Why is Trader Joe's Wine Cheaper Than Bottled Water?

Kris via Flickr // CC BY 2.0
Kris via Flickr // CC BY 2.0

More than one secret lurks in the aisles of Trader Joe’s, the trendy, organic-loving grocery franchise that was spawned from a chain of convenience stores in the 1950s. Shoppers have tried to guess whether their store brand mac and cheese is actually made by a major food label going incognito. (Verdict: No one’s really sure, but the mac does taste a lot like Annie’s.) Managers are called “captains” instead of managers because founder Joe Coulombe really liked the oceanic motif.

But the biggest mystery of Trader Joe’s may be in their liquor section, where their store-endorsed line of Charles Shaw wine sells for as little as $1.99 a bottle in some markets.

How can wine cost as much or less than an equal quantity of bottled water?
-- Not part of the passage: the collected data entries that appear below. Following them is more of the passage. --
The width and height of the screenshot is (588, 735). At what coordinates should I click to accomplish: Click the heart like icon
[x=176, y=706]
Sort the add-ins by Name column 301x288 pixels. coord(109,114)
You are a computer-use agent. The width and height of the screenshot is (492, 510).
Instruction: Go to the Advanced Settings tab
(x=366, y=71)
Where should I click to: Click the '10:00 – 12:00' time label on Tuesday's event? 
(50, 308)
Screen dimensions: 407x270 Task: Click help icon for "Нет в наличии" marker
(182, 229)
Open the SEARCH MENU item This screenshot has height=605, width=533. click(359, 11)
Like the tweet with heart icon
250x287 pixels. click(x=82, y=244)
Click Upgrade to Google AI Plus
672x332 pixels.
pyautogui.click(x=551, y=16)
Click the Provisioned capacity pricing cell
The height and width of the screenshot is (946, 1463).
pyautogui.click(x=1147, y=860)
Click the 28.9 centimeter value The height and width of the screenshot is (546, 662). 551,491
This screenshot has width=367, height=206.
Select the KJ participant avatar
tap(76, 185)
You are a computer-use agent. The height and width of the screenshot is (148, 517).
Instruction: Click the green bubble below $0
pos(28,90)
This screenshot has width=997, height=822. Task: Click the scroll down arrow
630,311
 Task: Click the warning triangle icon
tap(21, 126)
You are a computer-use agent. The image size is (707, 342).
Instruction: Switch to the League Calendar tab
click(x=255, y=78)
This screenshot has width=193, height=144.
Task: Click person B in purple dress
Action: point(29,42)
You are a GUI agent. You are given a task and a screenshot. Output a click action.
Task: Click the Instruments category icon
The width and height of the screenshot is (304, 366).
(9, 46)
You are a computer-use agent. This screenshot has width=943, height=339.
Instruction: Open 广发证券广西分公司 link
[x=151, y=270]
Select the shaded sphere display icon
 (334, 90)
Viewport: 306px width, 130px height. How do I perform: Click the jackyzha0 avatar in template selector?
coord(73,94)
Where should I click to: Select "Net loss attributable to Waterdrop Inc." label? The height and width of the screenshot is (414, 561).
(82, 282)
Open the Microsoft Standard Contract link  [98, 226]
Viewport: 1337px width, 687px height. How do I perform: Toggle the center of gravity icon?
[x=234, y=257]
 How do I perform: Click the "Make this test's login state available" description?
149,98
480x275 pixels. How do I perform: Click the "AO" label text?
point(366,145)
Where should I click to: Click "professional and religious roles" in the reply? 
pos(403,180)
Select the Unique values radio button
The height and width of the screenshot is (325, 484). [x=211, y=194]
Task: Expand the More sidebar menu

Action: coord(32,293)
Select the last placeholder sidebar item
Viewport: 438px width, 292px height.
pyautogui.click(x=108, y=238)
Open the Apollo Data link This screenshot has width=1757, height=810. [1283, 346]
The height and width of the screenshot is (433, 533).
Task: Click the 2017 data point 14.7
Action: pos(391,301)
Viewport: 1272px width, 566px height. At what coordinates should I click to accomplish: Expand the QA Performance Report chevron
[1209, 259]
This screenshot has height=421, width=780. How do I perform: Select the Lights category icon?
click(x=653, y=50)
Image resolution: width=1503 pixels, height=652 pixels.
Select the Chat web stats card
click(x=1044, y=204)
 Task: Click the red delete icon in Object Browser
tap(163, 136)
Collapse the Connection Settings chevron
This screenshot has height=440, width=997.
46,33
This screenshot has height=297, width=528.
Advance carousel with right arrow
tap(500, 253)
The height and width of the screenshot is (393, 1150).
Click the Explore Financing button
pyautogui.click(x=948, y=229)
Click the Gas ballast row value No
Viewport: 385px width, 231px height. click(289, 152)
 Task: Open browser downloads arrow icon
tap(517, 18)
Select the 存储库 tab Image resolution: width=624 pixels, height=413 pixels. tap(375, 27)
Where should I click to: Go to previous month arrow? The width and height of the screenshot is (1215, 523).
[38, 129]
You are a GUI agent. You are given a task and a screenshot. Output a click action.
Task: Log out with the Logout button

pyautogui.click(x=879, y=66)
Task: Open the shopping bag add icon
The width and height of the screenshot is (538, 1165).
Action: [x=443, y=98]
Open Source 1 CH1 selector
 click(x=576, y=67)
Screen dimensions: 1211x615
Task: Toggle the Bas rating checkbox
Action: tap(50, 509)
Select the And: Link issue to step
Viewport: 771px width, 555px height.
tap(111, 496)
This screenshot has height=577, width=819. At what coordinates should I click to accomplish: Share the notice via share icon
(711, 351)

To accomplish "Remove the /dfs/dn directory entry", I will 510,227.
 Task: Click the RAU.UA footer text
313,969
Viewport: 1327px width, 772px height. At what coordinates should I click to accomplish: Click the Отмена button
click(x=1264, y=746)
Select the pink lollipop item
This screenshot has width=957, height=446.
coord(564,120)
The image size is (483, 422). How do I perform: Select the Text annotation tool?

More than just getting slightly tipsy, will you go blind? Will it work in your car’s carburetor?

Mack Male via Flickr // CC BY-SA 2.0

To understand how Charles Shaw sells wine for pocket change, it helps to know who Charles Shaw is—and why he has absolutely nothing to do with this story.

According to Thrillist, Shaw used his wife's money to buy 20 acres of Napa Valley land to start a winery in 1974. Business was brisk, and Shaw knew his high-end wine from grape juice. The Charles Shaw label came to represent quality among wine aficionados, and his business grew to include 115 acres by the late 1980s.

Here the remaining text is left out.